Luckily, there's another way: Not making a caramel at all. In James Beard Award-winning cookbook author Alice Medrich's 2012 cookbook, "Sinfully Easy Desserts," she comes up with an ingenious alternative. Before filling the flan dishes with custard mixture, she packs in a thick layer of muscovado sugar and a small amount of salt. By traditionally preparing the dessert, the sugar and salt melt together and liquefy, creating a time-saving, salty-sweet flan sauce that doesn't require any possible misadventures with burning sugar.
Zhuzh up your next flan sauce
Using muscovado sugar for a time-saving flan sauce makes sense. Where traditional flan usually calls for a caramel that starts with white sugar, the muscovado replaces the dark, honeyed, sticky notes you typically get from caramelizing that sugar — without having to carmelize anything.
But muscovado isn't the only sugar you could use; a dark but softer brown sugar, or even a lighter one, will create a slightly different sauce with the same time-saving benefits.

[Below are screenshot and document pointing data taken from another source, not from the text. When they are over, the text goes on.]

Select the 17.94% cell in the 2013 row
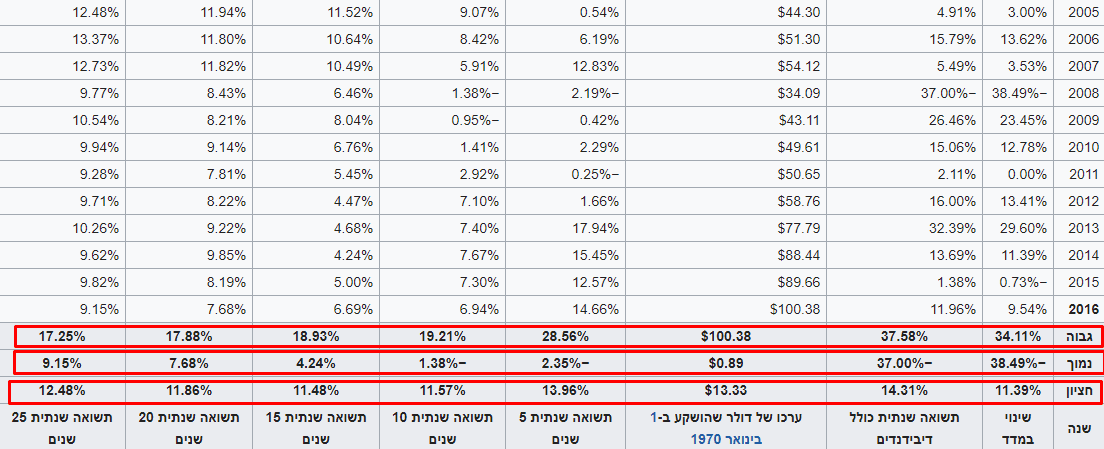 (597, 228)
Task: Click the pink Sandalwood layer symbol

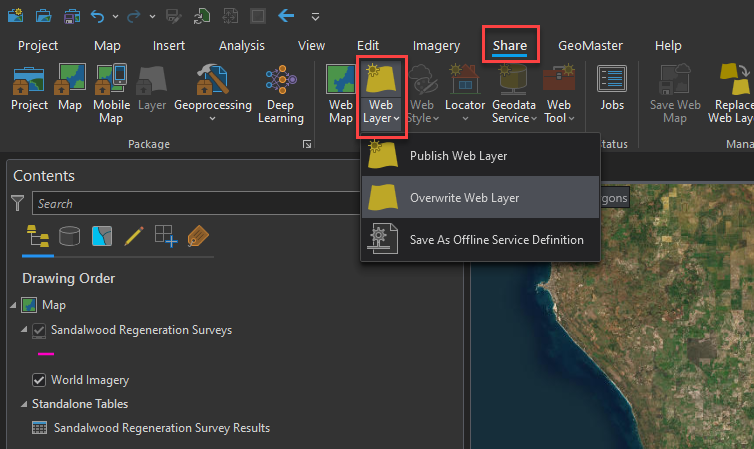Action: [x=45, y=354]
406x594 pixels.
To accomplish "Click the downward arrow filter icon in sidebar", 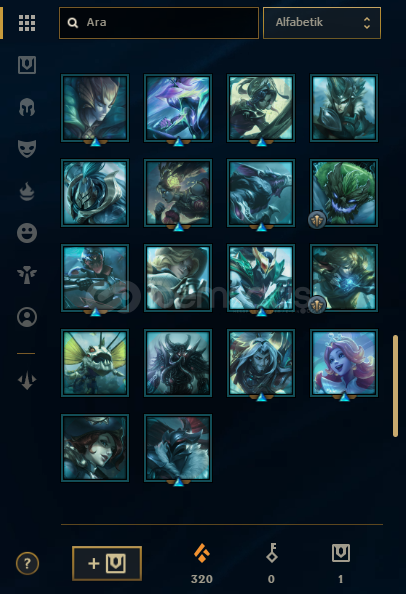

Then there's panela, or piloncillo, the unrefined cane sugar with a beautiful complexity, which is popular in countries like Brazil, Colombia, and Argentina; a perfect match for flan.
Using uncooked sugar and salt as a base also offers the opportunity to infuse flavors into the sauce. Typically, when making a dry caramel, as you would for flan, it's made with no aromatics, and when flavoring caramel, herbs and spices are most commonly infused into the cream used in a dairy caramel. Here, there's no risk of them burning, so mixing in some orange or lemon zest, hard herbs like thyme or rosemary, or even very finely ground allspice, cinnamon, or ginger would give the sauce even more flavor.
How to save time on the custard, too
The caramel isn't the only intimidating step in making a flan. Its sweet, wobbly, custardy body is fragile and prone to splitting or seizing when mixed over the stove and in the oven to bake. What's more, baking the flan requires a bain marie (a water bath). Using a dry oven doesn't allow for the mild steam cooking and lower temperature needed to set the custard just so.
Adding marshmallows to the flan base is one great hack you could combine with your no-cook sauce. Thanks to the gelatin in the marshmallows, the resultant mix sets all by itself in the fridge, removing the complex baking step from the process and providing reliably pillowy, jiggly results without any worries about split custard. It's not quite a traditional flan — especially if combined with the no-cook caramel — but it's a surefire route to a delicious dessert.